MICHAEL RATNER: Well, we won the right to file writs of habeas corpus for every single one of the Guantanamo detainees that we represent. That’s at 53 now. It will probably be 100 by the end of the week. We started filing the writs in the district court and getting hearings and wanting to go to Guantanamo and represent those people as attorneys. What the government did is set up essentially a sham procedure in Guantanamo in their claimed efforts — I’m not sure they can make that claim — to comply with giving the people some kind of hearing. But it’s really those hearings are essentially interrogation by another name. They there should be no mistake about it. Each detainee is given a personal representative. Not an attorney, no attorney-client relationship, and no confidential relationship that the regulations say that anything said by the detainee could have personal representatives, must be reported to the tribunal, even if it’s said in so-called confidence. The detainee doesn’t know this necessarily. He thinks that the personal representative is there to help him. What you have is a situation of interrogation by another name. It’s an utter and complete outrage. Right now, this government, this Bush administration is not complying with the Supreme Court ruling. They’re not giving — they’re not allowing attorneys to go down yet. We have been in court four or five weeks trying to get attorneys down there. They’re setting up sham procedures and continuing to do these interrogations.

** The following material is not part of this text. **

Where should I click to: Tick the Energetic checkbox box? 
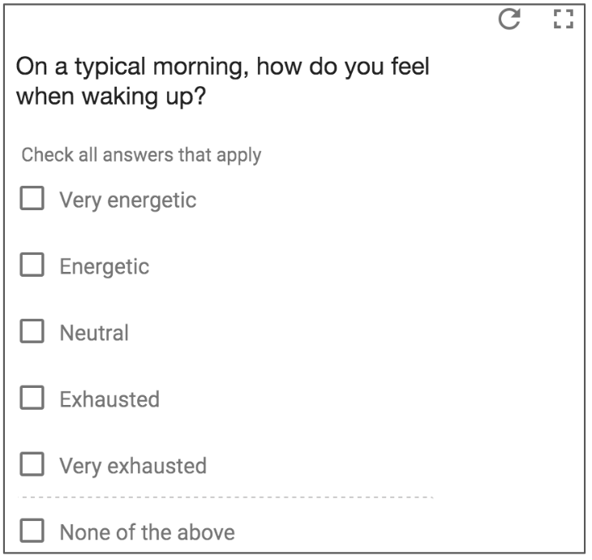pyautogui.click(x=32, y=265)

AMY GOODMAN: Michael, your book that has just been published, Guantanamo: What the World Should Know. What should the world know?

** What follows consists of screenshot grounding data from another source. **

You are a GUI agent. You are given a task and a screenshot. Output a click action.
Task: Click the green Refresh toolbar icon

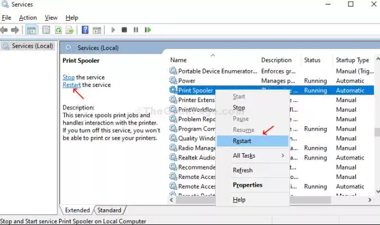(x=58, y=30)
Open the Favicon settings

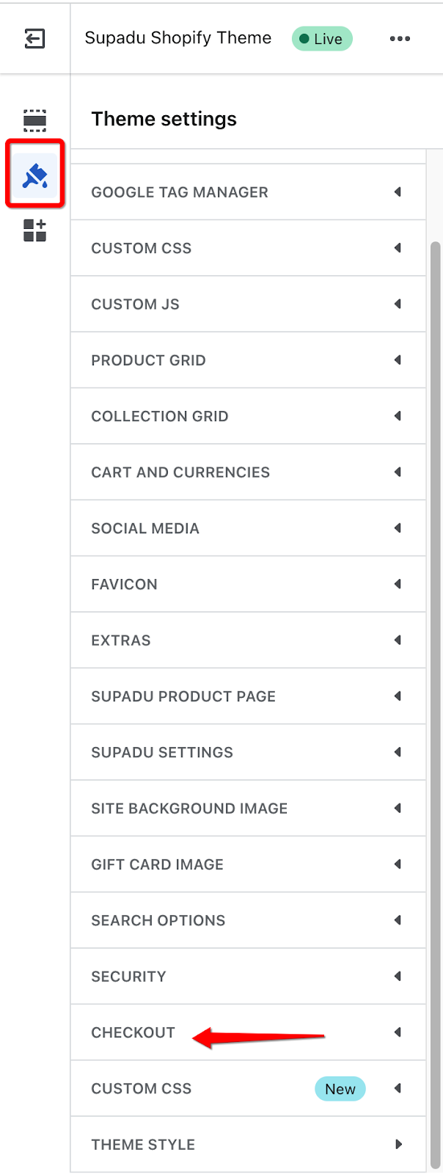[248, 584]
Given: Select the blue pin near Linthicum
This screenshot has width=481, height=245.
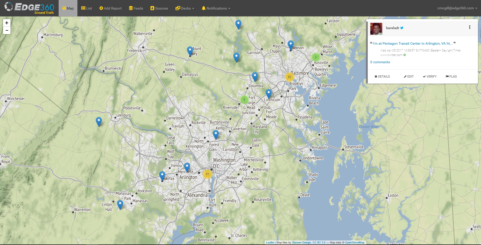Looking at the screenshot, I should [269, 93].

MICHAEL RATNER: The world should know first of all that what this administration is doing, and what the memos reflect and the conduct that’s going on in Guantanamo is completely off the charts in terms of legality, in terms of morality and in terms of what we’re doing in the Muslim world. Guantanamo has become iconic in the Muslim world for everything we’re doing wrong to Arabic people and to Muslim people. This book really describes that. It talks about Guantanamo, the lease with Cuba. It goes into the Gonzalez Memo with regard to allowing these interrogation techniques to go on and it actually does address the story of the three young men who have issued this long report about Guantanamo.
AMY GOODMAN: Finally, what does it mean if the U.S. has committed war crimes? What process would happen or what — where would you as a lawyer go from here?

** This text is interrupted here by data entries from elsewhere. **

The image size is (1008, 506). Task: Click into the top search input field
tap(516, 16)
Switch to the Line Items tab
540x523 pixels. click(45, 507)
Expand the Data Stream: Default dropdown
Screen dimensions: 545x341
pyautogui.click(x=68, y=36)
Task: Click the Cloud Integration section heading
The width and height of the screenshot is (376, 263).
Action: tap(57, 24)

MICHAEL RATNER: Wow, there’s two things. One is the international criminal court, of course, doesn’t have jurisdiction because the U.S. won’t address it. There is a criminal statute in the United States that allows war crimes prosecutions. It would take a prosecutor looking at that and starting to do that. Another alternative is other countries in the world do have war crimes statutes, for war crimes committed anywhere in the world. There’s a requirement that you seek out and prosecute those people. So, there’s other countries that could go after them as well. If I were these guys right now, I would be very careful about where I travel to. I want to close by saying if you want to get a copy of that report, you can go to the center website, which is ccr-ny.org. It’s on the website and it’s chilling reading that our country is involved in that kind of conduct and behavior.
AMY GOODMAN: Michael Ratner, President of the Center for Constitutional Rights, his new book, with Ellen Ray, is called Guantanamo: What the World Should Know. This is Democracy Now!